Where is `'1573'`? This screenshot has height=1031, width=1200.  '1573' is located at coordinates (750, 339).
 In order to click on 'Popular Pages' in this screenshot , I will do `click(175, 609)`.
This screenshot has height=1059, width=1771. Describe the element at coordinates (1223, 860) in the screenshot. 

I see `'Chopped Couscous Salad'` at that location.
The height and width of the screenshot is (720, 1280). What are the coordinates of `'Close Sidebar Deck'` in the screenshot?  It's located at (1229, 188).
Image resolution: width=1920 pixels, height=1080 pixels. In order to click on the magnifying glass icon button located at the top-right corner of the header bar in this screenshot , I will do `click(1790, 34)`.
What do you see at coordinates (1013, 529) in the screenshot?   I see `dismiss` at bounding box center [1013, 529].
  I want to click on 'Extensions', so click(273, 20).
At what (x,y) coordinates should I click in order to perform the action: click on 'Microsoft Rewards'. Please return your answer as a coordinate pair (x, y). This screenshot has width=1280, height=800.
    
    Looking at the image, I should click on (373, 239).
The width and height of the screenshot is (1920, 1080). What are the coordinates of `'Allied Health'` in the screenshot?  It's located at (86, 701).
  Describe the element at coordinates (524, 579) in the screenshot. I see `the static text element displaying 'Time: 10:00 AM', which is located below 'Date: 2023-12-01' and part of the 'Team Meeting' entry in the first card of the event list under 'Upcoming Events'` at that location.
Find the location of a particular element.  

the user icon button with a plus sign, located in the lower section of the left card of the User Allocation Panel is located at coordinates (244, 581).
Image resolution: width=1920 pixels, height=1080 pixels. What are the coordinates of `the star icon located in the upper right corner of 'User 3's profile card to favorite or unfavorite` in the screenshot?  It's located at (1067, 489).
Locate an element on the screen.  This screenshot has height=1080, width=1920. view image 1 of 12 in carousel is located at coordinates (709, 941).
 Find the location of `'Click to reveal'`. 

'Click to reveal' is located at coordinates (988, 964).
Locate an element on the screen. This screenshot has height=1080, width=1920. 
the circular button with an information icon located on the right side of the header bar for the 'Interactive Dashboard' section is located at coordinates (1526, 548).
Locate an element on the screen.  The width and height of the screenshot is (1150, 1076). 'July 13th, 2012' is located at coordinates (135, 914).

· · ·

## Aim of the exercise
Select every line of the records above that contains the word "Describe", and copy each one out.

## Result
This screenshot has height=1059, width=1771. Describe the element at coordinates (1223, 860) in the screenshot. 
  Describe the element at coordinates (524, 579) in the screenshot. I see `the static text element displaying 'Time: 10:00 AM', which is located below 'Date: 2023-12-01' and part of the 'Team Meeting' entry in the first card of the event list under 'Upcoming Events'` at that location.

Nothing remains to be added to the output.